France arrived at the knockout stages of the World Cup looking like one of the tournament's most complete teams, and a commanding victory over Sweden did little to dampen that impression. With Kylian Mbappe scoring twice, according to the BBC, Les Bleus advanced in a manner that has renewed a familiar question at major tournaments: can anyone stop France?

The performance against Sweden showcased the qualities that make France so difficult to contain. Mbappe, one of the most dangerous attackers in the game, remains the focal point, capable of deciding matches with bursts of pace and clinical finishing. His double against Sweden underlined why opponents structure so much of their planning around trying to limit his influence, often without success.

But the argument that France are more than a one-man team is central to their status as contenders.
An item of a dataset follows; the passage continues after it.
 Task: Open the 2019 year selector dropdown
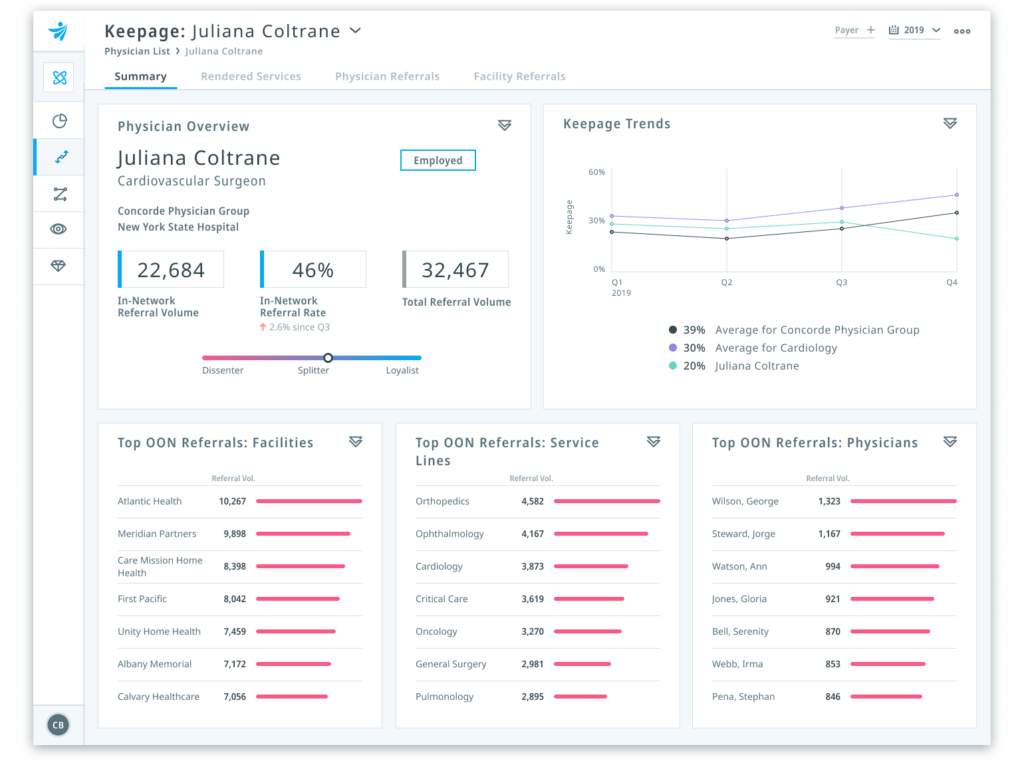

Beyond Mbappe, the squad is stocked with talent across every line, and part of what makes them formidable is the sense that they can hurt opponents in multiple ways. When a team can call on depth of that kind, neutralising a single player is rarely enough to blunt the whole attack.

That depth is a recurring theme in analysis of this France side. Injuries and rotation, which would weaken many national teams, are absorbed more easily by a squad with quality reserves in most positions. The ability to change personnel without a steep drop in level gives the coaching staff options during a long tournament, when fatigue and suspensions inevitably test the strength of a squad.

Management and organisation underpin the individual talent. France's setup has generally been built on a solid defensive structure and disciplined shape, giving their attackers a stable platform from which to operate. A team that defends well and concedes little can afford to wait for its forwards to produce a decisive moment, and France have often shown the patience to do exactly that.

The question of who might stop them is one every tournament produces about a leading side, and history counsels caution against assuming any team is unbeatable. Knockout football is unforgiving, decided by fine margins, individual errors, refereeing calls and the bounce of a ball. A single poor night, a red card or a moment of brilliance from an opponent can end even the strongest team's run.

Other contenders will look at France and search for vulnerabilities. Pressing high to deny time on the ball, crowding the spaces Mbappe likes to attack, and taking chances at the other end are among the approaches sides may try. Whether any can execute such a plan across ninety or more minutes against opponents of this quality is the challenge that defines a deep run in a World Cup.

For France, the task is to maintain focus and avoid the complacency that can accompany favouritism. Tournaments are littered with strong teams that faltered when expectation grew, and the discipline to treat each match on its own terms is often what separates the sides that go all the way from those that fall short despite obvious talent.

The emotional and narrative dimensions add to the interest. Mbappe's continued brilliance keeps him among the defining players of his generation, and each tournament adds to a story that supporters and neutrals alike follow closely. A France team built around him carries both the weight of expectation and the appeal of watching a side capable of moments that decide the biggest matches.

As the tournament progresses, the France question will only sharpen. Their win over Sweden reinforced their standing among the favourites, but the knockout rounds guarantee stiffer tests to come. Whether anyone can stop them will be answered on the pitch, one match at a time, and it is precisely that uncertainty that makes their run one of the stories to watch at this World Cup.